The early stages of the second set were more challenging for the Latvians who had to chase their opponents as Barsouk and Koshkarev had stepped up their efforts to remain in contention for the highly coveted gold medal. Plavins and Regza finally drew level at 10 all after Barsouk sent the ball off the bounds. The Latvian fans following the match from the stands as well as from home probably got back memories from that incredible night where Plavins and Smedins had won an unprecedented Olympic medal at London 2012 and they definitely were being treated well again as their heroes got to the front for the first time at 13:12, this way prompting a time-out by their Russian rivals. A ‘lucky ace’ by Haralds Regza extended the Latvian lead but Barsouk restored the balance at 16:16. Two mistakes in a row by Plavins flipped the charts around with Barsouk/Koshkarev then leading 18:16 as the set was entering its final stages.
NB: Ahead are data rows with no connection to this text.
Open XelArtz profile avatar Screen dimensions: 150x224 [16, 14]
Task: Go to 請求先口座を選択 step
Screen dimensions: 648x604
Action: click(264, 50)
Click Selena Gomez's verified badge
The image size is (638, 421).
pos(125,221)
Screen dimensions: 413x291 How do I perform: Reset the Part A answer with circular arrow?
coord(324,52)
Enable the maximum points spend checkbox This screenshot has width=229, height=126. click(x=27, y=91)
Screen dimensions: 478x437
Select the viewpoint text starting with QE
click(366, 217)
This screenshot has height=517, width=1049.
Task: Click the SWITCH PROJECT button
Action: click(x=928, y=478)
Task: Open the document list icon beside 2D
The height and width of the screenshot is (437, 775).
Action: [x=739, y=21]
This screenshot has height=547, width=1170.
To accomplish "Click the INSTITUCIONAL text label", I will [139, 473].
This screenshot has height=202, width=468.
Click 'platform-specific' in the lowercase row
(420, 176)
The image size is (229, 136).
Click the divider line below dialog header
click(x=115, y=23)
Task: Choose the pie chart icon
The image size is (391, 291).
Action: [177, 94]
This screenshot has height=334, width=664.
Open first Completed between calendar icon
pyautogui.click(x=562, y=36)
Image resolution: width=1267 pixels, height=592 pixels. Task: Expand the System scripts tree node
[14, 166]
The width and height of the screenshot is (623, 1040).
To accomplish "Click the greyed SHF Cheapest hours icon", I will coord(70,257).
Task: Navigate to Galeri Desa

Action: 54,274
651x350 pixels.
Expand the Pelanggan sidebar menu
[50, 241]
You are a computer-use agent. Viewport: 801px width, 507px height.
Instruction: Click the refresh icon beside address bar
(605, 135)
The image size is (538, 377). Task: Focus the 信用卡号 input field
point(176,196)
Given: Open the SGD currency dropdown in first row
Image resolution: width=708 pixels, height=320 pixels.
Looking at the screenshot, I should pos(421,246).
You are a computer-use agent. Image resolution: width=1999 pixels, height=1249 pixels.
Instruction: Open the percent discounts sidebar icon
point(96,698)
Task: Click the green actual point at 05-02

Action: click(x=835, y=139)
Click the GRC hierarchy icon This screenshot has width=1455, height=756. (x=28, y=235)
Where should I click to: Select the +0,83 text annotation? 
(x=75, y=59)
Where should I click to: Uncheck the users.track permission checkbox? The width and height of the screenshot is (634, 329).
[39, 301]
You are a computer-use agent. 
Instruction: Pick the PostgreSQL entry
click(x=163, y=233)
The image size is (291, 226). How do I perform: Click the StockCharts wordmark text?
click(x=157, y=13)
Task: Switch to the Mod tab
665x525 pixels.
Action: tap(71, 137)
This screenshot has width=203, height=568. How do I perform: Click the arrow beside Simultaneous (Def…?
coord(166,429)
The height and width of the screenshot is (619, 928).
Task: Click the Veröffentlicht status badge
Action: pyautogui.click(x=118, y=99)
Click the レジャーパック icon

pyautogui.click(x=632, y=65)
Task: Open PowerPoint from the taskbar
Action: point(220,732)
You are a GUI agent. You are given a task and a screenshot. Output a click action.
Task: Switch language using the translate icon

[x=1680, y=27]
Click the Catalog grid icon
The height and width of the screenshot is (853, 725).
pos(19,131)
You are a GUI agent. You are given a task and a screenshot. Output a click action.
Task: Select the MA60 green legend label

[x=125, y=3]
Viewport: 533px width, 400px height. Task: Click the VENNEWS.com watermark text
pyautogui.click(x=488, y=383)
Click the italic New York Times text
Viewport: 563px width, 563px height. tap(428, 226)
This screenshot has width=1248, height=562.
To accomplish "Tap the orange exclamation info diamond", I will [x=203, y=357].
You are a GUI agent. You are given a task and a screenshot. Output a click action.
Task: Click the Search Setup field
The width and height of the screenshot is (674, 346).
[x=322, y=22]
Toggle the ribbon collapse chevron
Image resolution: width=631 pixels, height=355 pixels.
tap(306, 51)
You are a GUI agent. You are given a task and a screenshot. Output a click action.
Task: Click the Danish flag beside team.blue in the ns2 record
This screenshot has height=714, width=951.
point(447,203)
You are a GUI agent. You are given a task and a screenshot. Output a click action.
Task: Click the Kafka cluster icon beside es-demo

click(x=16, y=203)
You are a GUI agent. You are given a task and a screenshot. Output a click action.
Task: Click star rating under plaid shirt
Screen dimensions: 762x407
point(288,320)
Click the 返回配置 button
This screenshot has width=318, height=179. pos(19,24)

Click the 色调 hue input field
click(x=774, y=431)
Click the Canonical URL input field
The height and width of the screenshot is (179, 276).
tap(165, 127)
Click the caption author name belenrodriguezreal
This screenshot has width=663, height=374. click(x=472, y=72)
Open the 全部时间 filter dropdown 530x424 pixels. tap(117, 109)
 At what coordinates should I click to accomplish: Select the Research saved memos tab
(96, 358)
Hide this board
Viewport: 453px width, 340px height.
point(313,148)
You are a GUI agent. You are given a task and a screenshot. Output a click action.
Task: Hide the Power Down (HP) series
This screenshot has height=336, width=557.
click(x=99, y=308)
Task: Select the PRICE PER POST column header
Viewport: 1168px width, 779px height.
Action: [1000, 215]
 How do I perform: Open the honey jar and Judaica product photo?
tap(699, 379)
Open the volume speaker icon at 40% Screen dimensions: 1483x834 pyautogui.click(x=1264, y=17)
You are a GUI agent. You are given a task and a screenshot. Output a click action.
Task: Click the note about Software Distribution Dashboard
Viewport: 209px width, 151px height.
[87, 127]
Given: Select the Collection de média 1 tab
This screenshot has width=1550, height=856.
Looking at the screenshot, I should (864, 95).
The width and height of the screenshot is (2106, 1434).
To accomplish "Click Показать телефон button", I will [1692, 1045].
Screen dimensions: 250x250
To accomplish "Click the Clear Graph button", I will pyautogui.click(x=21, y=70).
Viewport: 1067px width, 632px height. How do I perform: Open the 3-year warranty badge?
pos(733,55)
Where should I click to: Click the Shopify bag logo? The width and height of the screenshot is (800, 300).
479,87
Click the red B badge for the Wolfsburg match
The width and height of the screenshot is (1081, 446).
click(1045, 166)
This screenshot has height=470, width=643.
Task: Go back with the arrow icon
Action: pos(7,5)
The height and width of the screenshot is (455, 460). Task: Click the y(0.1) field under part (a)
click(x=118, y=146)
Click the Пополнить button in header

The 2012 Olympic bronze medallist decided to ask for a break, but Regza sent it wide again; the Russians got three set balls and Koshkarev cashed the second to extend the final match to the tie-break (21-18).
The final set was the absolute climax of the match and the perfect way to end the Beach Volleyball competition of the inaugural European Games; the audience was mesmerised by the actions of the four players competing for gold and after that shaky final section of the second set, Plavins and Regza were back in fine form (6:3) as they also enjoyed the vocal support from the Baku crowd. The Latvians were able to hold on to this early lead (12:8) and after Koshkarev’s missed serve, they were just two points away from gold. Regza closed the next rally (14:9) but Plavins took the responsibility to finish it off at 15-10 for another unforgettable night for Latvia which is slowly turning into Europe’s real Beach Volleyball ‘Mecca’.
“It is just amazing,” Plavins commented being interviewed right after the end of the final. “We did not have any special plan for this match,” he joked. “Actually yes, we had worked on our tactics for the final and we stuck to our game plan and I am happy it worked just fine in the end. We fought for every single point, the more since this was a close and tough match like any other final.”
After the medal ceremony and once the emotions had settled a bit, Plavins added: “I am extremely happy with this medal. We knew it was going to be three sets for sure. I played many times against Barsouk and I know that he is a fighter. We tried to stay calm and not to waste our energy. Now we are going back to Latvia and will prepare for the Latvian Championships. But first we have a few days of well-deserved rest.”
“We played a great tournament. The most critical situation was when we played Azerbaijan and the match lasted for three sets. If we had not won that match I don’t know how this campaign would have ended. This is a great experience and I hope that Azerbaijan can organise some more Beach Volleyball tournaments in the future.”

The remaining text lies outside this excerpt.